A phone rang in the silence. Only on the second ring did he realise that it was ringing in his jacket pocket. He took it out. It was Per Akeson.

“Am I interrupting anything?” he asked. “Where are you?”

Wallander didn’t want to tell him where he was.

“I’m sitting in my car,” he said. “But I’m parked.”

“I assume you haven’t heard the news,” Akeson said. “There’s not going to be a trial.”

Wallander didn’t understand. The thought had never occurred to him, although it should have. He should have been prepared.

“Yvonne Ander committed suicide,” Akeson said. “Sometime last night. She was found dead early this morning.”

Wallander held his breath. There was still something resisting, threatening to burst.

“She seems to have had access to pills. She shouldn’t have had them. At least not so many that she could take her own life. Spiteful people are going to ask whether you were the one who gave them to her.”

Wallander could hear that this was not a veiled question, but he answered it anyway.

“I didn’t help her.”

“The whole thing had a feeling of serenity about it. Everything was in perfect order. She seems to have made up her mind and carried it out. She died in her sleep. It’s easy to understand, of course.”

“Is it?” Wallander asked.

“She left a letter. With your name on it. I have it here on the desk in front of me.”

“I’ll be there in half an hour,” he said.

He stood where he was, with the silent phone in his hand, and tried to gauge what he was really feeling. Emptiness, maybe a vague hint of injustice.

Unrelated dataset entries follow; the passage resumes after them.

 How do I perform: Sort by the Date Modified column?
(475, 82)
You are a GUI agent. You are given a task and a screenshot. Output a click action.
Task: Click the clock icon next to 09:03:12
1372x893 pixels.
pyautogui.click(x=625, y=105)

He checked that the window was closed properly and then left the house through the front door.

It was a clear December day. Winter was lurking somewhere nearby.

Wallander went into Per Akeson’s office. The letter was lying in the middle of the desk.

He took it with him and went down to the harbour. He walked out to the sea rescue service’s red shed and sat down on the bench. The letter was short.

Somewhere in Africa there is a man who killed my mother. Who is looking for him?

That was all.

Who is looking for him?

She had signed the letter with her full name. In the upper right-hand corner she had written the date and time.

5 December, 1994, 2.44 a.m.

The next-to-last entry in her timetable, he thought. She wouldn’t write the last one herself, the doctor would do that, when he put down the time of her death. Then there would be nothing more. The timetable would be closed, her life concluded.

Her departure was formulated as a question or accusation. Or maybe both.

Who is looking for him?

He tore the letter into strips and tossed them into the water. He remembered that once, several years ago, he had torn up a letter that he had decided against sending to Baiba. He had tossed that one into the water too. There was a great difference. He would see Baiba again, and very soon.

He watched the pieces of paper float away over the water. Then he left the harbour and went to the hospital to visit Ann-Britt.

Something was over at last. The autumn in Skane was moving towards winter.